Onwards, down the cobbles, a left turn that led to a track on a wall on the other side of the race finish. FRB was there and saw me and immediately looked concerned. God knows what I looked like. Terrifying, probably. At that point all the stress of the previous hour was funnelling into a powerful need to weep in shame and frustation. This was daft. I hadn’t been injured. I’d had half a race and loved it. All I’d done was get lost, about a mile and a half from the race finish. We went inside the tent where Heptonstall’s famous flapjack is served, and I reported in to the radio operator there, who groaned and said, “YOU’RE number 4.” Then I went outside to report to the finish marshals, and I was profoundly apologetic. A very lovely woman said, no, we were just very concerned, but we knew you were probably together as you were both missing, and we’re just glad you’re not injured.

I got back to FRB and other friends, and they suggested flapjack but I didn’t have the stomach for it. By now the adrenaline of being lost and unable to understand why had changed into deep embarrassment. No matter how many people said, “it happens,” which I know is true, this was the first time it has ever happened to me. I’ve been worried many many times on races about getting lost because of where I generally am in the field, but I have only got lost twice before, one mildly and it was quickly resolved, and the second time at the British Fell Relays, which was not. This was worse though. Lots of people had got lost, my friends said, and most of them at the same point as I had. Most, though, ran on and then turned back and found the route, or got to the mill and found the track and made their way back that way.

I got changed and headed back to the pub for cold soup. If I want warm soup, I should run quicker. After the presentations I apologised to Steve, the run director, that I had caused anyone any concern. He said it was fine, and that the marshals at CP4 would usually have been standing at the bridge that led back over the river, and that’s why it wasn’t flagged. But they had chosen to stand on another bridge, and so people had missed the turning. But he said, we’re just glad you’re alright, and because of the weather we weren’t too worried.

Next time, said FRB, get into a habit of looking at your map at each checkpoint and understanding where you are. Do you do that, I said? “No. But I’m different.” This is true. He is navigationally competent. How ironic, that I was meant to do the FRA navigation course in March but had to cancel because of my book.
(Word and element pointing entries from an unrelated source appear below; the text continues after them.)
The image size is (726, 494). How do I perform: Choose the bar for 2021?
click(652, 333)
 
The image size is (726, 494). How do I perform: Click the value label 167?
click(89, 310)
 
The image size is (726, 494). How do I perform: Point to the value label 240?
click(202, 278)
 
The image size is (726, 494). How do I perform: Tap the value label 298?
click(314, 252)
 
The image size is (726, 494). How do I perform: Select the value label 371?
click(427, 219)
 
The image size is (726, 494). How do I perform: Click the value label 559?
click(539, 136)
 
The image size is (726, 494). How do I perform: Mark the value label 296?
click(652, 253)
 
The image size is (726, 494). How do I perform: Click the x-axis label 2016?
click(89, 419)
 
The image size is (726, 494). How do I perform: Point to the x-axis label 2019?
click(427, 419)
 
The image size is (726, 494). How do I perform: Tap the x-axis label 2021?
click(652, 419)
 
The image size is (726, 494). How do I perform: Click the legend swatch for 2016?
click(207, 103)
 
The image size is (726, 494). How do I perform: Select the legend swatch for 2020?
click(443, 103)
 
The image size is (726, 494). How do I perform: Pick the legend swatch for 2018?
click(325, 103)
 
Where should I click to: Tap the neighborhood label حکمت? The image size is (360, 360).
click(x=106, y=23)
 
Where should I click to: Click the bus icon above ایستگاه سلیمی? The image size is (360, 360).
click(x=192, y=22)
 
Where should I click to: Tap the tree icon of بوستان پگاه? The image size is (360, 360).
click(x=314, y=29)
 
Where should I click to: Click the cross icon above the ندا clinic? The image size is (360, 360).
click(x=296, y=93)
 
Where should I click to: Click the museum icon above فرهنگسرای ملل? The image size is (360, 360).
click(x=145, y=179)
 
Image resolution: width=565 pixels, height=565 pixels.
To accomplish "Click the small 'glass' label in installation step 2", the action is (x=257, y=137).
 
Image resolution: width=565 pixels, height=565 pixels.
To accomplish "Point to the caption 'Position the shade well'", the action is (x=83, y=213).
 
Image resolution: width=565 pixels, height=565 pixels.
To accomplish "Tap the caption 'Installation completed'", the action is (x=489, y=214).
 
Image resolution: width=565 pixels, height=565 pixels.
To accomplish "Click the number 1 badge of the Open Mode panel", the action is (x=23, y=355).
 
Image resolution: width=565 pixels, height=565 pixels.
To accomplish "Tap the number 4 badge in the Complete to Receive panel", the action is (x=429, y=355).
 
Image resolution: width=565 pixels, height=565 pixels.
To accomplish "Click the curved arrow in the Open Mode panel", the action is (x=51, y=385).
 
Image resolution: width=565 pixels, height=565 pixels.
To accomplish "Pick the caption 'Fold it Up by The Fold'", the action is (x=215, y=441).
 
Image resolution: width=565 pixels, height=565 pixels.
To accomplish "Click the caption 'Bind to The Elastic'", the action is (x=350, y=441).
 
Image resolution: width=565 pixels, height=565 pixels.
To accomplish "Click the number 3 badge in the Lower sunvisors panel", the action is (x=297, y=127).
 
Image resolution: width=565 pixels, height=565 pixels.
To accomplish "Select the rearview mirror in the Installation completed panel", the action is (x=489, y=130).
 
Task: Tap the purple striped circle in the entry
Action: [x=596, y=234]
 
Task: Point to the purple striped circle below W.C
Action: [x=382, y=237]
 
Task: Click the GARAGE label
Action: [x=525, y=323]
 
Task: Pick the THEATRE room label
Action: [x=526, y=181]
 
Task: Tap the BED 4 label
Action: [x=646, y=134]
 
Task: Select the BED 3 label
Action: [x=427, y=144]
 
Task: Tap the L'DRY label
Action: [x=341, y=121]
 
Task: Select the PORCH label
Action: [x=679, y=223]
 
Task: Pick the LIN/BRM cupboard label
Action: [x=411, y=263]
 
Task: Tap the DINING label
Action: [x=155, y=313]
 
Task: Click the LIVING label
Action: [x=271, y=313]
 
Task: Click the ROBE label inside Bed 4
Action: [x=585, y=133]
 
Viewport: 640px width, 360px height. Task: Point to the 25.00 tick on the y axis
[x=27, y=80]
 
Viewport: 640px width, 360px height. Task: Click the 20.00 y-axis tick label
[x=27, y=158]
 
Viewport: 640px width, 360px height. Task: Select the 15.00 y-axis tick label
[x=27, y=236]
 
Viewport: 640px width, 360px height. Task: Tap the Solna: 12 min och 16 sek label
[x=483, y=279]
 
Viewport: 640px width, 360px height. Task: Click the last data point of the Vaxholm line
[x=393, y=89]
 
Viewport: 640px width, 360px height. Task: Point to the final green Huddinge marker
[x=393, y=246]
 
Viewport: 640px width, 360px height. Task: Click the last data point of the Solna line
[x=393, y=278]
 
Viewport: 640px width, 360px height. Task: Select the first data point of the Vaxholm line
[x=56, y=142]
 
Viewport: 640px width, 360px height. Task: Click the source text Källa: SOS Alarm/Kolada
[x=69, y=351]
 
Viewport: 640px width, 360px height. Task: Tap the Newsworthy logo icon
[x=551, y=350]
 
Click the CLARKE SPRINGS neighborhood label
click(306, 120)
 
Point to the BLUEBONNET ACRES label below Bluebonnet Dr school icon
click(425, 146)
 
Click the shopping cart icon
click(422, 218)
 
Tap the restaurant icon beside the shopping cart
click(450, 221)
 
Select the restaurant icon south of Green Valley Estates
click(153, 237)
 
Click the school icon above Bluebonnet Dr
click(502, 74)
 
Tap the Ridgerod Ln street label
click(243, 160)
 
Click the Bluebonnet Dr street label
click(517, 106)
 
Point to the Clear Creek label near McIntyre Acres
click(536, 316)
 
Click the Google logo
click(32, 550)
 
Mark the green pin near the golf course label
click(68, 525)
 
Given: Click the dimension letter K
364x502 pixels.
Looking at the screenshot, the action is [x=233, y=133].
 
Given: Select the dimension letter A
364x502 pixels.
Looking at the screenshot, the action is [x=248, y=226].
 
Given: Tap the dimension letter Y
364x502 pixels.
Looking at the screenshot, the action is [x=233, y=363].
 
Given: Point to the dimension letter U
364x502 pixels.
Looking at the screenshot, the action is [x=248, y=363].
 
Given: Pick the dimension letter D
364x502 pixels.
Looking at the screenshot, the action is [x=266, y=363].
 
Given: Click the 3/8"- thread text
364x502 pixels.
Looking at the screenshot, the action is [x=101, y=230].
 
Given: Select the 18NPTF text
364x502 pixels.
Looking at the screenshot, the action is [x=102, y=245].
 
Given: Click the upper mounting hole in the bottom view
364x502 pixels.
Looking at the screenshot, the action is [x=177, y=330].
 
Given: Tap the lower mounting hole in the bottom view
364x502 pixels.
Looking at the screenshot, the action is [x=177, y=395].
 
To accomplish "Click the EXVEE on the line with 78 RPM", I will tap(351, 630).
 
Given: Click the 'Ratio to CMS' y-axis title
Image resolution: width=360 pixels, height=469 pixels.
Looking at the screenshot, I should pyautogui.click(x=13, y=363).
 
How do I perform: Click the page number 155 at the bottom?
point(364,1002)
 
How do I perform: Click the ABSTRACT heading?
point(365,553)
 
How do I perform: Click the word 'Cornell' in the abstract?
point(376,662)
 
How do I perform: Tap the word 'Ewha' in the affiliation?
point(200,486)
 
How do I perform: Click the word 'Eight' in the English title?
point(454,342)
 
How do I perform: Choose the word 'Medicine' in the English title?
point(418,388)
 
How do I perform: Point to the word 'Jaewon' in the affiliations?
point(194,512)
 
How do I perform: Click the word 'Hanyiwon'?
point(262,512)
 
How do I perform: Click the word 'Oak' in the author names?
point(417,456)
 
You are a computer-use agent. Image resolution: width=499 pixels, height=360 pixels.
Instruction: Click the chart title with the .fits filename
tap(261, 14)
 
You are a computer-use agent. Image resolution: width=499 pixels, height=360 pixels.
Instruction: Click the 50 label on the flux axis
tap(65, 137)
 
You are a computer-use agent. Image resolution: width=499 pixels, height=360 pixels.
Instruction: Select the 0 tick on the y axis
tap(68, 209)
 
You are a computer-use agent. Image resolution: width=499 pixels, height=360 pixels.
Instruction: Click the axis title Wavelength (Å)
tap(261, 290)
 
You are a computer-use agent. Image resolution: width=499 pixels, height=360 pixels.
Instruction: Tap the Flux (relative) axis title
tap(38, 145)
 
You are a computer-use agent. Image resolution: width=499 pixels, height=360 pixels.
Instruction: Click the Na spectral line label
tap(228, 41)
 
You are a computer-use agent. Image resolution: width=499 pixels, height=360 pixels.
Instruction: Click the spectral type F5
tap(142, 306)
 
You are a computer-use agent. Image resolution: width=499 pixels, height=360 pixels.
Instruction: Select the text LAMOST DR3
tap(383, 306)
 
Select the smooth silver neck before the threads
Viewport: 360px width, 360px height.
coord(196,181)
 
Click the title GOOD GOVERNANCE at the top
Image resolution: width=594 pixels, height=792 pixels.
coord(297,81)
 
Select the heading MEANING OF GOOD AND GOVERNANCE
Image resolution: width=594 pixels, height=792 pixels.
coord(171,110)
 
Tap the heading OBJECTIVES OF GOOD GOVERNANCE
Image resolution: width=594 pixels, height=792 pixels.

I’m fine now. It happens. It happened to me. And these are the reasons it happened:
1. The field was sparser than expected because it had been rescheduled
2. The marshals were on the wrong bridge
3. I had last year’s map with the wrong marshal contact on it
4. I had no phone. (This was irrelevant as there was no signal in the valley but might have come in handy when we got higher up and I could have phoned FRB to ask him to tell the race organizers we were safe. Then I would not have run for a few miles intensely worried that everyone would think we were missing or injured.)
5. My map was not detailed enough to show bridges, and because the race route had been traced in yellow, it obscured details. That’s my excuse.

These are all reasons. But it was entirely my fault that I got lost. Because:
1. I didn’t have time to recce
2. I didn’t study the route because I made assumptions that it would be flagged throughout and that I would have people to follow. I should not rely on flags, and there is no obligation on fell race organizers to flag at all. So this was foolhardy of me
3. I did not get a grip of my confusion and just got in more of a state
4. I didn’t have an OS map with better detail

I have learned my lessons. Be better prepared. Never assume a race will be flagged. Never believe walkers who tell you they have seen lots of runners (though so many apparently got lost, perhaps this was true). Always believe there is some truth to your stress dreams, even if they get wrong which part of the race you will miss.

It hasn’t been my best racing day, but of all the days to get thoroughly lost, at least I chose one with glorious weather. Heptonstall is a fantastic race and I will be back next year and I might even finish this time. Also, I never got my flapjack.